They're great rigs. So away we go with that.
Waqar Syed: Great. That's all from me. Thanks so much.
Bob Geddes: Thanks, Waqar.
Operator: Your next question comes from the line of Keith MacKey from RBC. Please go ahead.
Keith MacKey: Hey, good morning. Can you first talk about what you're seeing in terms of pricing in the U.S.? Where are rig rates today versus where they might have been three to six months ago? And then you mentioned about half of your rigs are on performance-based contracts.
Generally, what is the uplift on the regular rate that you're getting from those? And would you look to have more of your fleet on performance-based contracts.
Bob Geddes: Yes. Thanks, Keith. Let me start with the last question coming back. Yes.
We continue to push as we deploy our EDGE AutoPilot technology on the rigs to coordinate that with performance-based contracts. The upside is anywhere from $3,000 to $7,000 a day at its peak. And those costs, we share the upside with our crews on that as well. So there's a small component of that, that goes back to the crews. That's why they're fully engaged in the process.
As far as rates go, we're seeing not much difference over the last three months. If we go back six months, we probably saw a declination of $2,000 to $3,000 a day, which you saw in the third quarter results, that's probably where you would have seen those. But they've kind of stabled off. We're finding that -- we're working harder to maintain market share, but we're able to not have to drop -- like I feel like the drop rate -- the rate drops have kind of settled down and we're having more conversations about reducing costs for the operator by getting on the performance space by being able to showcase comparative cases that we have with other rigs in the same area with the client. And we've got a performance drilling team and performance drillers in the U.S.
that specifically focus on these projects. So we're starting to get some momentum with that and that's helping us differentiate the margin for sure.
Keith MacKey: Got it. Makes sense. Just a follow-up in the U.S.
Can you talk about the pace of contracting and what you're seeing in the country? It looks like the U.S. industry rig counts may have or have improved a little bit in the last little while, yet you've got half of your rigs on some type of contract, but a very small amount on any type of longer-term contract, like 8% with six months. So can you talk about your strategy there? Do you expect that to improve over the next little bit? Just anything you can give us on your contracting status approach.
Bob Geddes: Yes. Well, with the lower day rates, we always try and have a contracting strategy of six months.
We don't want to get caught along on lower rate strategies. So we like the six month type of application, rotate that over and play the market that way. We do have some clients that were woven in with Directional Guidance System and other technology and they love the rig, they love their crew. Those rigs tend to get re-contracted on an annual basis. And of course, they're covered by escalation should there be any crew wage increases through that contract.

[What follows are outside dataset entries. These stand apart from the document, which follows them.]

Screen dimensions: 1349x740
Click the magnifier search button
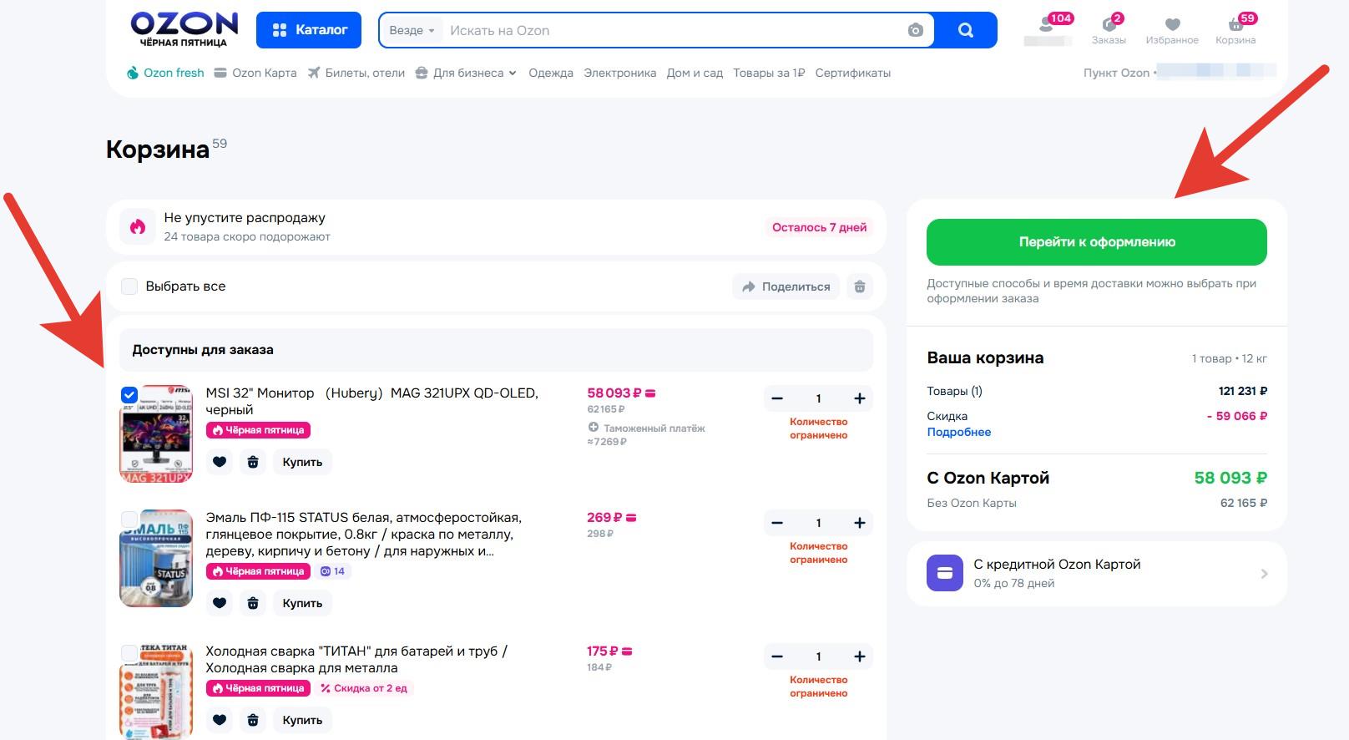966,31
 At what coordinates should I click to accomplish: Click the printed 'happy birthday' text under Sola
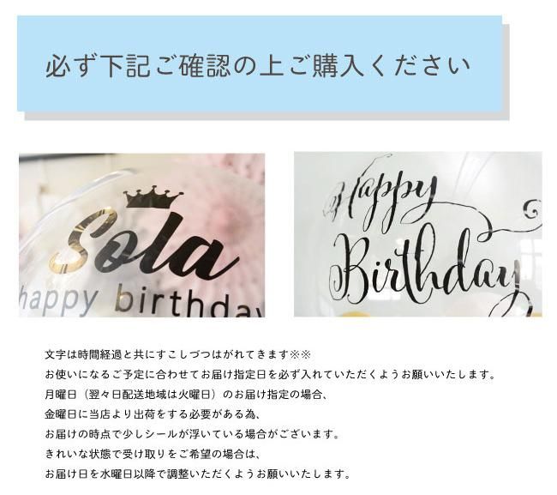click(x=142, y=302)
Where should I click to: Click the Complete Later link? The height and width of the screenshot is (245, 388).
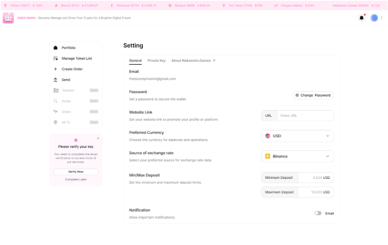point(76,179)
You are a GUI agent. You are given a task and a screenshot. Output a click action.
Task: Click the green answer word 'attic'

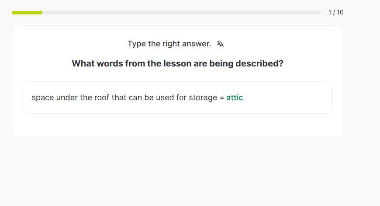tap(235, 98)
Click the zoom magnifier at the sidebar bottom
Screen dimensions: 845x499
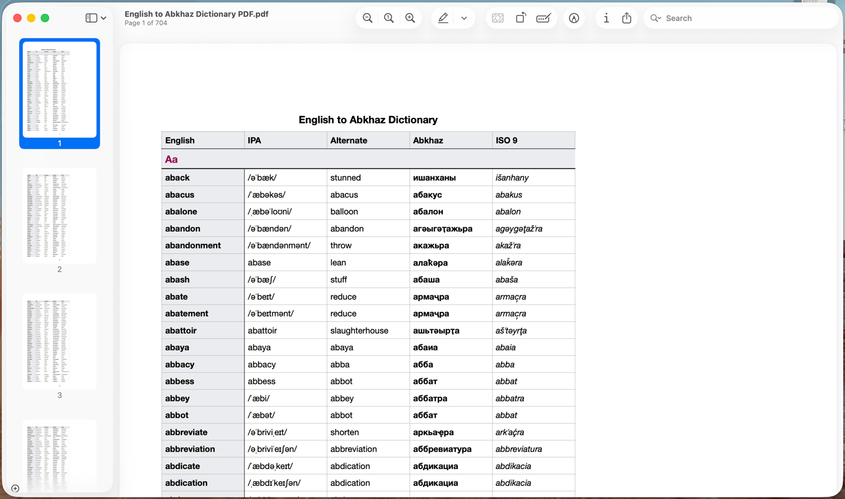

And those are generally 10% above -- 10% to 15% above the spot price. So we're comfortable with those prices as well.
Keith MacKey: Got it. And maybe one final one for Mike. In addition to organic free cash generation for 2025, any additional levers on the debt reduction that you can highlight or that you have available?
Michael Gray: Yes, for sure.
I mean, we still have two properties up in Nisku that are on the market. So that's some additional cash that can definitely come into the door. If something happen during 2025, we also have -- because we clear up some of the yards, getting ready for disposals or scrap metals and stuff like that. So there's a few levers here and there. I mean, the property being the bigger one.
Keith MacKey: Got it. Okay. That's it for me. Thanks a lot.
Michael Gray: Thank you.
Operator: Your next question comes from the line of Josef Schachter from Schachter Energy Research. Please go ahead.
Josef Schachter: Good morning everybody and thanks for taking my questions. First one, are we seeing any movement from the Secretary of Energy, Secretary of the Interior to open up more of the lands, federal lands in New Mexico and opening up a bigger area for Permian drilling. Is that something that you're hearing from your clients? And would that potentially give a little boost to your activity level in the Permian in the months ahead?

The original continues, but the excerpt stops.